Pasta Primavera

(from jerseyjenny’s recipe box)

The test kitchen prefers the hearty strands of egg-enriched fettuccine usually sold in 12-ounce boxes. We found that you need to salt the water used to cook the pasta and vegetables quite heavily to make sure they emerge nicely seasoned.

Source: Cook's Illustrated May 2007

Prep time: 10 minutes
Cook time: 20 minutes
Serves 4 people

Categories: Cook's Illustrated, dinner, pasta, vegetables

Ingredients

  • 2 tablespoons unsalted butter
  • 1 small onion , chopped fine
  • 8 ounces white mushrooms , quartered
  • Table salt and ground black pepper
  • 2 cloves garlic , minced
  • 1 can (14 1/2 ounces) diced tomatoes , drained
  • 1 cup heavy cream
  • 12 ounces egg-enriched dried fettuccine (see note above)
  • 1 pound asparagus , tough ends discarded, spears cut diagonally into 1-inch pieces
  • 1 medium zucchini , cut into 1/2-inch dice
  • 1 cup frozen peas
  • 1/2 cup grated Parmesan cheese , plus extra for serving
  • 1 1/2 tablespoons lemon juice
  • 1/4 cup thinly sliced fresh basil

Directions

  1. Bring 4 quarts water to boil in large pot for cooking pasta. Meanwhile, melt butter in large skillet over medium heat until foaming. Add onion, mushrooms, 1/2 teaspoon salt, and 1/2 teaspoon pepper and cook until soft and browned, about 8 minutes. Add garlic and cook until fragrant, about 1 minute. Stir in tomatoes and cream, increase heat to high, bring to boil, and remove pan from heat.

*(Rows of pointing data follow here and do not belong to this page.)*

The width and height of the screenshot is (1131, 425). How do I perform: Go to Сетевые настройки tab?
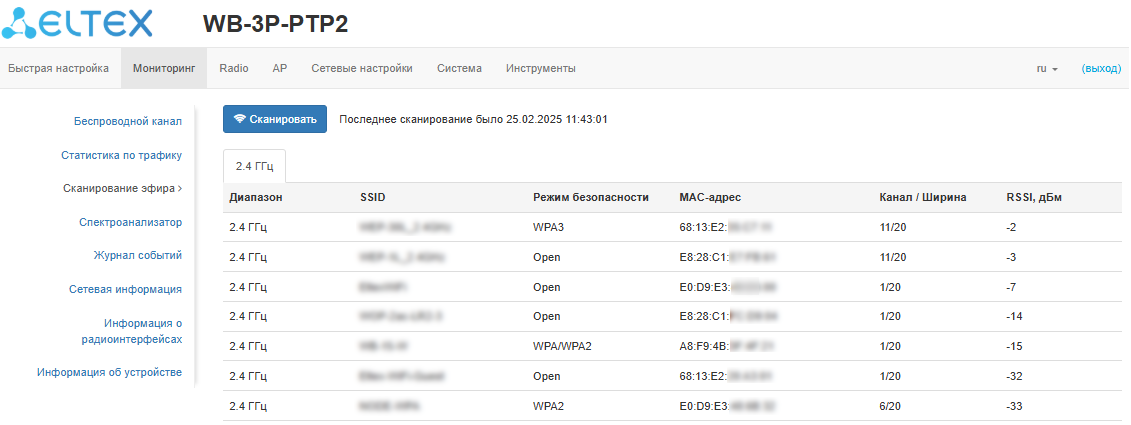[x=362, y=69]
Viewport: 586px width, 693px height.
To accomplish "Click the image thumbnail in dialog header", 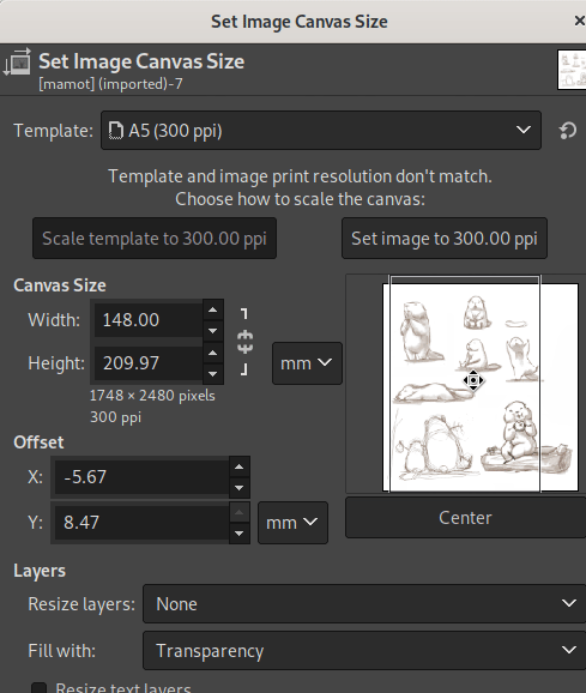I will (571, 70).
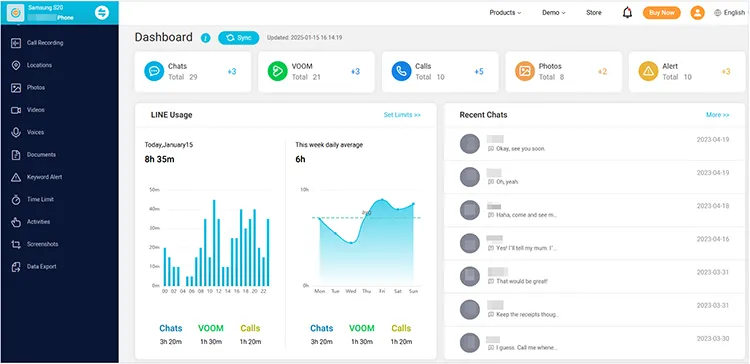Open the Chats total summary card
Viewport: 750px width, 364px height.
click(193, 72)
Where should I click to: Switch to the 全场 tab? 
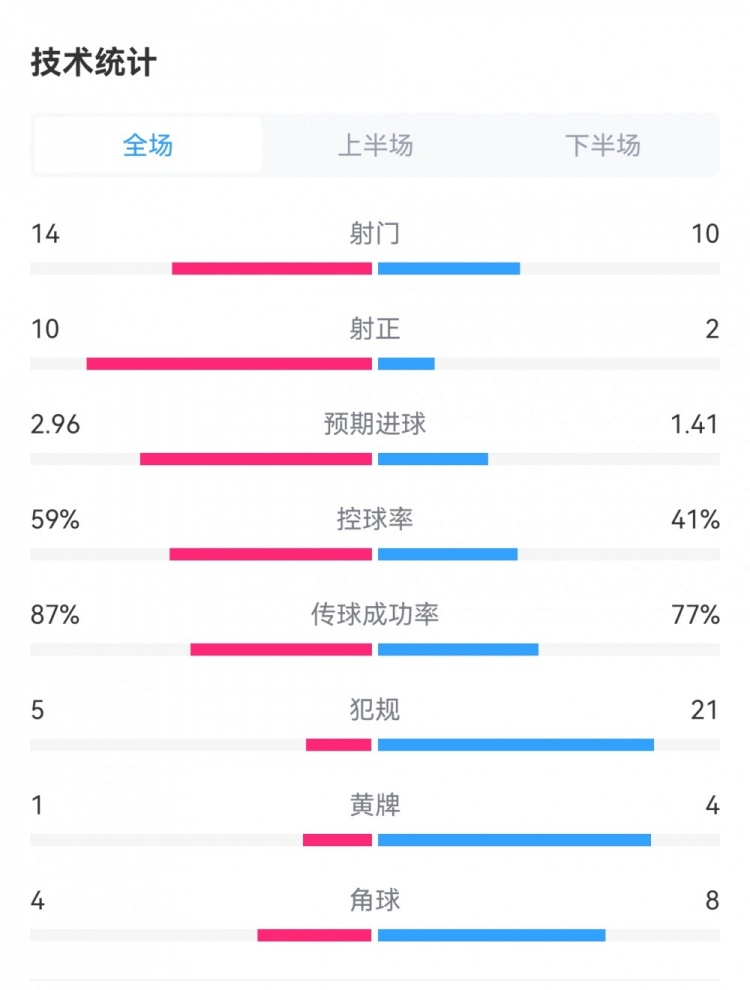click(x=148, y=146)
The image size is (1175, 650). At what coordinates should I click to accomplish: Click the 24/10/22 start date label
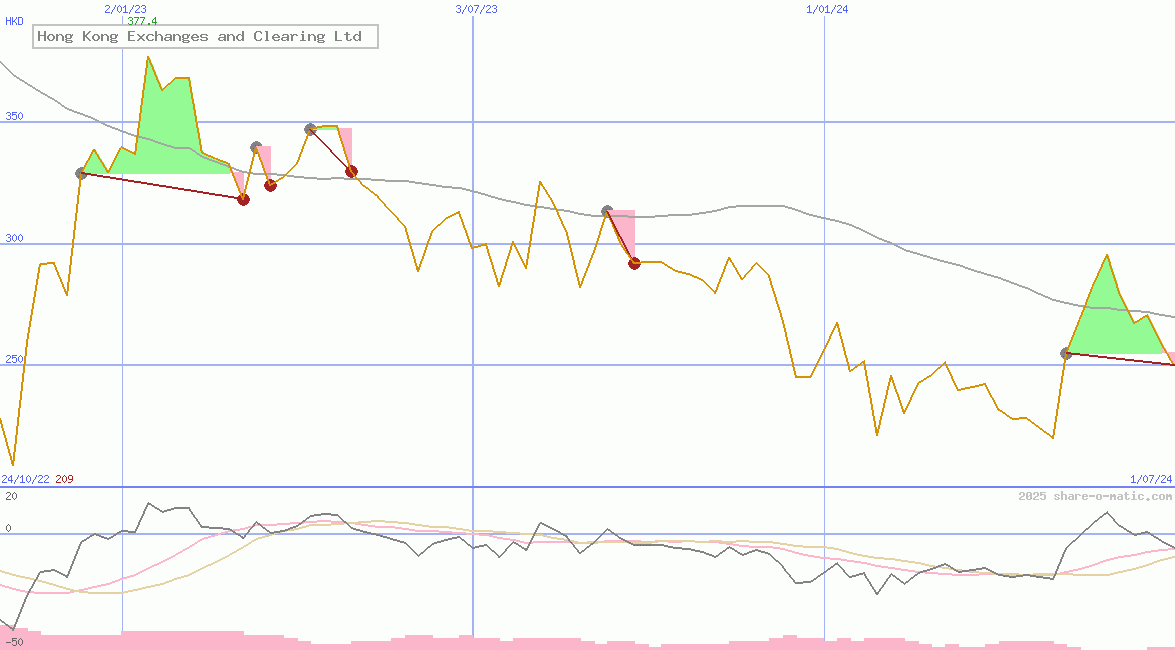click(x=25, y=480)
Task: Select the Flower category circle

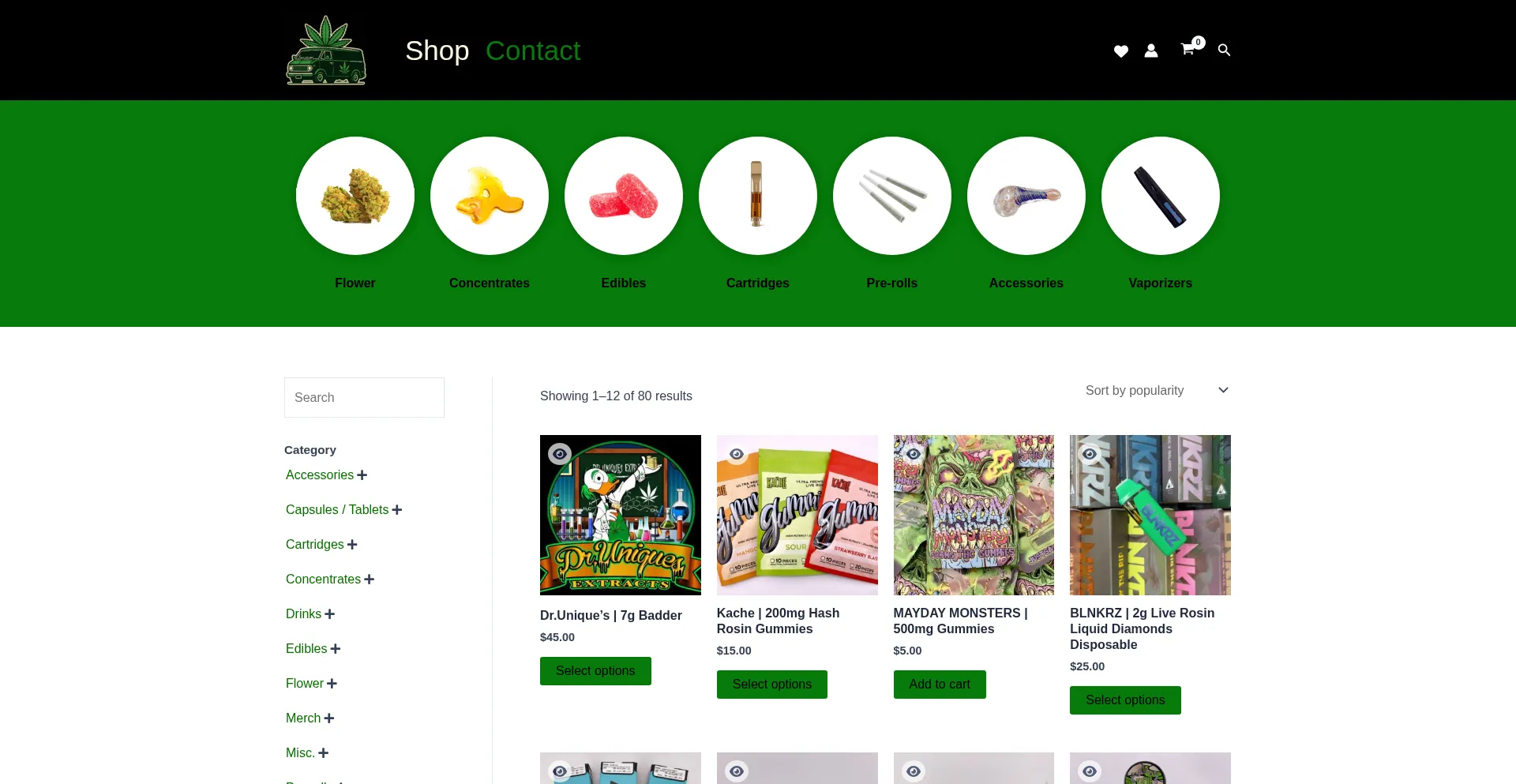Action: point(355,196)
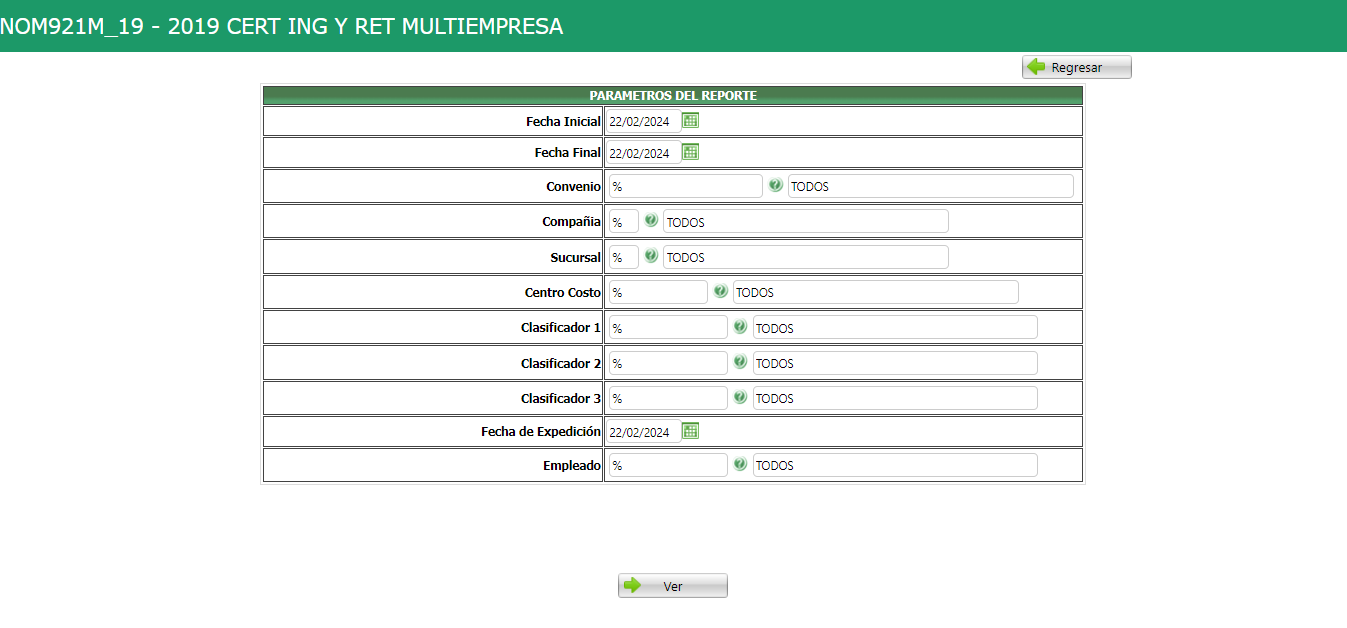Click the Centro Costo description field

tap(875, 292)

  2. As sauce cooks, add 2 tablespoons salt and pasta to boiling water and cook until just beginning to soften, about 6 minutes. Add asparagus to pot and cook for 1 minute. Add zucchini and cook for 2 minutes. Add peas and cook until pasta is al dente, about 1 minute.

  3. Drain pasta and vegetables and return to pot. Toss in cream sauce, cheese, lemon juice, and basil and season with salt and pepper. Serve, passing extra cheese at table.